Let's focus on Huckabee's call for a national ban on smoking. His flawed logic was on display this week when he said that if smoking were a new product, the FDA would never approve it. Therefore, it must be banned. The Huckster's irresponsible statement demonstrates that he cannot tell he is dumping lubrication on the slippery slope leading to a bottomland of Nanny-State Orwellianism.

Before we discuss the lost tax revenues and the prohibition-style black market that would emerge, let us consider what the Huckster's argument would also ban. Everything common in American life that would not be approved if it were introduced as new would now have the potential of being banned. So just simply think of everything some do-gooder has preached against in the past year. Here is a short list:

Motorcycles, alcohol (Didn't we already....?), football, butter, red meat (Oh heck, all meat!) sugar, fast food, guns, back-yard trampolines, gravy, biscuits, biscuits and gravy, caffeine, helmetless bike riding... and so on.

Everyone in America would live five miserable years longer in a nursing home, exacerbating the Ponzi scheme that is Social Security. The point all do-gooders seem to miss is that all of us are eventually going to die. And before some of us pass, we have a burning desire to actually LIVE. I do not want my obituary to say that I lived to be 109 years old. I want it to say that Greg Amburgy enjoyed life to its fullest and pursued life in a manner no crusading meddler would ever understand.

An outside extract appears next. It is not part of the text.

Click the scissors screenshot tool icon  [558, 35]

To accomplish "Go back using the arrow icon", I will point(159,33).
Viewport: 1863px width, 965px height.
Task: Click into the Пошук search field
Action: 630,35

Smokers carry their weight by paying excessive taxes and taking less in Social Security benefits. So not only would Huckabee and the do-gooders eliminate all the taxes collected from smokers, they would inadvertently create a growth industry in the black market. Imagine the violence that would ensue when cigarette cartels began fighting for territory in the suburbs. If the war on drugs has proven anything, it is that where there is demand for something, a market will emerge to fill that demand. And there would be an insatiable demand for cigarettes. You think we are losing the war on drugs? Wait until the law enforcement tab kicks in for the war on cigarettes.

Billions of untaxed dollars would flow to organized crime. Tobacco sniffing dogs would patrol our neighborhoods. The fact that someone smelled smoke on you would become probable cause for a search of your house. That search would reveal the hidden basement freezer with your stash of illegal red meat. Your canisters of bleached flour, sugar, and coffee would be seized as evidence. The fact that you had more than an ounce of coffee would implicate you with intent to distribute.

I am simply taking Huckabee's thought to its logical conclusion. But this line of thinking, preposterous just ten years ago, is infecting all of America and especially our politicians. Where is the candidate who firmly announces that his presidency will be used to protect liberty and freedom? I want to find a candidate with a sound foreign policy, a sound energy policy, and a hands-off domestic policy.

Can you say Ron Paul?

1 comment:

Unknown said...

You may need to take a look at Ron Paul's recent disclosures:

Ron Paul and racism

Pretty upsetting to libertarians everywhere.

What was interesting to me is that I picked up his racist attitudes on his website for the campaign. That's what turned me off of him.

So this was not so surprising to me, but should be to supporters, I think.